=== Source material ===

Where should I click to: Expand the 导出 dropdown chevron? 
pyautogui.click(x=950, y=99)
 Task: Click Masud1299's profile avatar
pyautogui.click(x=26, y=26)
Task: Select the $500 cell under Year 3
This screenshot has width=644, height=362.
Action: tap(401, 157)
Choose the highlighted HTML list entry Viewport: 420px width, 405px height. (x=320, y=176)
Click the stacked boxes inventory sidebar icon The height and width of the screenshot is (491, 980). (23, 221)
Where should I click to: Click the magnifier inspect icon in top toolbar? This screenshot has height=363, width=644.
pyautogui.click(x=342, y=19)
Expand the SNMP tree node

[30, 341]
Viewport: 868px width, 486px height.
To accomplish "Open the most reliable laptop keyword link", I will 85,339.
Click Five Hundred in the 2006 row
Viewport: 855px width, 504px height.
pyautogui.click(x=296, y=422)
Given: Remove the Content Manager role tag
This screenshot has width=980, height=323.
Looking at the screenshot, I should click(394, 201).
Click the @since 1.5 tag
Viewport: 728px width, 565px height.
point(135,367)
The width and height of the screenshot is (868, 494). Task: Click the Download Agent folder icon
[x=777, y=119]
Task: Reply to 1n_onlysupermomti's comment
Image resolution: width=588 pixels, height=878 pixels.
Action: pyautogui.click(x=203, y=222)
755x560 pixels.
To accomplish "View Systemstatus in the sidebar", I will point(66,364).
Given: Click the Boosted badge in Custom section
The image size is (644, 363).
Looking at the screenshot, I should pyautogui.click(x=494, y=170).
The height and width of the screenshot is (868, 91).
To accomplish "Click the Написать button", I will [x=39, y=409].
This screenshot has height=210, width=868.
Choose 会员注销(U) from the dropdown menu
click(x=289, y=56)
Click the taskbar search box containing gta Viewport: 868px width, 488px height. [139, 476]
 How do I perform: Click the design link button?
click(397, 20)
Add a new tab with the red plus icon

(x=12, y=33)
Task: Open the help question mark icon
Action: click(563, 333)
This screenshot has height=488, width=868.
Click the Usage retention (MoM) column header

===

● What you will do: Print every record exactly, so that each word matches what is written above.

● Completed exercise:
Where should I click to: Expand the 导出 dropdown chevron? 
pyautogui.click(x=950, y=99)
 Task: Click Masud1299's profile avatar
pyautogui.click(x=26, y=26)
Task: Select the $500 cell under Year 3
This screenshot has width=644, height=362.
Action: tap(401, 157)
Choose the highlighted HTML list entry Viewport: 420px width, 405px height. (x=320, y=176)
Click the stacked boxes inventory sidebar icon The height and width of the screenshot is (491, 980). (23, 221)
Where should I click to: Click the magnifier inspect icon in top toolbar? This screenshot has height=363, width=644.
pyautogui.click(x=342, y=19)
Expand the SNMP tree node

[30, 341]
Viewport: 868px width, 486px height.
To accomplish "Open the most reliable laptop keyword link", I will 85,339.
Click Five Hundred in the 2006 row
Viewport: 855px width, 504px height.
pyautogui.click(x=296, y=422)
Given: Remove the Content Manager role tag
This screenshot has width=980, height=323.
Looking at the screenshot, I should click(394, 201).
Click the @since 1.5 tag
Viewport: 728px width, 565px height.
point(135,367)
The width and height of the screenshot is (868, 494). Task: Click the Download Agent folder icon
[x=777, y=119]
Task: Reply to 1n_onlysupermomti's comment
Image resolution: width=588 pixels, height=878 pixels.
Action: pyautogui.click(x=203, y=222)
755x560 pixels.
To accomplish "View Systemstatus in the sidebar", I will point(66,364).
Given: Click the Boosted badge in Custom section
The image size is (644, 363).
Looking at the screenshot, I should pyautogui.click(x=494, y=170).
The height and width of the screenshot is (868, 91).
To accomplish "Click the Написать button", I will [x=39, y=409].
This screenshot has height=210, width=868.
Choose 会员注销(U) from the dropdown menu
click(x=289, y=56)
Click the taskbar search box containing gta Viewport: 868px width, 488px height. [139, 476]
 How do I perform: Click the design link button?
click(397, 20)
Add a new tab with the red plus icon

(x=12, y=33)
Task: Open the help question mark icon
Action: click(563, 333)
This screenshot has height=488, width=868.
Click the Usage retention (MoM) column header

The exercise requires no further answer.